Upgrade
by Blake Crouch
by Blake Crouch
(Edited) Blurb:
The unwilling recipient of a DNA "upgrade", Logan Ramsay is about to get the brain he always dreamed of, along with a host of other gene-level enhancements. A holy grail of genetic engineering—one that could change our very definitions of humanity—has just been unearthed. And now it's up to him to stop it from falling into the wrong hands. But will he be transformed into something more than human… or something less?
My Reaction:
Eh...
Well, to start with, unlike many of the readers whose reviews I've skimmed, I was unfamiliar with this author's work until I started reading Upgrade, so I came in with no expectations or preconceptions of what this novel might be. (Though after starting it, I did see that Wayward Pines was based on his work, and I watched the first season of that...) While reading reviews for The It Girl, I saw someone suggest that people would be better off reading this, if they wanted a real page-turner of a thriller. (I'm not sure I agree. Maybe this is the better of the two books in some ways, but I probably enjoyed reading the other one more, despite that. And honestly, they're just such completely different books! Comparing them feels pointless, really.)
So, I went in not knowing what to expect. Aspects of the initial world-building phase of the book gave me the feeling I probably wouldn't like everything about it, but I hoped the story might move in a different direction. In some ways, it did, but I probably should have trusted my gut reaction, because it was correct: I didn't like this book.
My chief complaints?
- These are flat characters who elicit mostly flat emotions (with one or two notable exceptions toward the end).
- The combination of dry science textbook infodump and descriptions of action sequences is boring. Some reviewers have speculated that this was written "for the screen" (or at least with that as a fond wish), and it certainly feels like a possibility. This author has had other works adapted for TV/movie, which bumps it up to a likelihood!
- Characters who are supposed to be geniuses display distinctly sub-genius intelligence.

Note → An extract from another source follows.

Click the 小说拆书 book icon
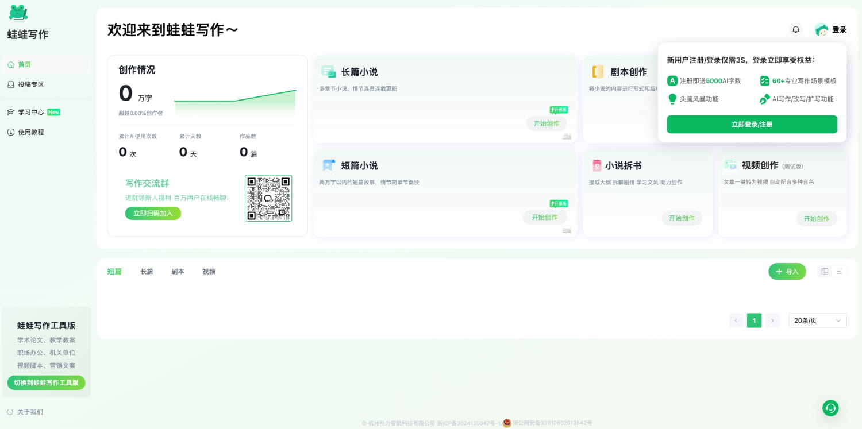click(597, 165)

- We're supposed to believe that humanity is a century away from extinction, and yet... most things seem pretty okay in the parts of the world we visit during this book. Certainly not on the brink of extinction, barring something like a "planet killer" asteroid. Yes, certain areas have flooded. Yes, non-synthetic meat seems to be an expensive treat rather than part of a daily diet. Yes, we're told that people are starving (somewhere). But the major population centers are still there, around the globe. There have been major advancements in transportation, as well as other engineering feats, and things don't seem to be too bad in middle-class America. Again, not on the verge of collapse.
- A colossally irritating ending. I guess it's not worth going into spoiler territory to expand on it, but I really don't buy Logan's theory for how to save the world. I found it obnoxious, to be brutally honest, and it completely negated the previous however-many pages I'd read. UGH.
I skimmed large chunks of the info-dump pseudoscience babbling after briefly considering just skipping straight to the end.
A couple of quotes, since I bothered to take notes...
—"...Drive to the Gulf Coast of Mississippi, which had been hit by two cat 7 hurricanes in the last decade and left with no economy to speak of, and wonder how people found the will to go on."
First of all, allow me to guffaw my ever-lovin' head off at the ridiculous little "let me slip this in here all casual-like" factoid that they've added two more levels to the Saffir-Simpson Hurricane Wind Scale. I live on the Gulf Coast and have lived through multiple hurricanes. This little cutesy "cat 7" stuff...? No. Also, if things were that bad in coastal Mississippi, I think most people would find a way to leave, even if it meant leaving everything behind but what they could carry on their backs. Why does this author think the people of MS are so powerless (or stupid?) that they would stay in a hellscape "with no economy to speak of" and no hope for improvement when there's a normal life still to be had in much of the rest of the country? How insulting!
—"What if you create a bunch of people who are just drastically better at what they already were. Soldiers. Criminals. Politicians. Capitalists."
Oh, here we go. Ok, I'll grant you the politicians, because I'm fed up with them all, at this point and have trouble trusting a word any of them say, but saying that "capitalists" and "soldiers" (just any soldier, I guess, not narrowing it down to some type of scary, evil mercenaries, but including people who simply want to serve and protect their country) are on the same level as criminals? Good grief. Well, at least we know where he stands!
Was it worth the read? For me, probably not. I didn't love it.